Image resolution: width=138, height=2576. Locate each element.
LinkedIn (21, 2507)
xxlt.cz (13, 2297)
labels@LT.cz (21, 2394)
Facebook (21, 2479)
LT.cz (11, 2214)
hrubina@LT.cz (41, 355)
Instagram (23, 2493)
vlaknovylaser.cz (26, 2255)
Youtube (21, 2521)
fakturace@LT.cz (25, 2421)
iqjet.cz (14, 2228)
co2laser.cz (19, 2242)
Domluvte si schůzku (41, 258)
========
The listing above is to be written out again word for word.

Image resolution: width=138, height=2576. Locate each element.
LinkedIn (21, 2507)
xxlt.cz (13, 2297)
labels@LT.cz (21, 2394)
Facebook (21, 2479)
LT.cz (11, 2214)
hrubina@LT.cz (41, 355)
Instagram (23, 2493)
vlaknovylaser.cz (26, 2255)
Youtube (21, 2521)
fakturace@LT.cz (25, 2421)
iqjet.cz (14, 2228)
co2laser.cz (19, 2242)
Domluvte si schůzku (41, 258)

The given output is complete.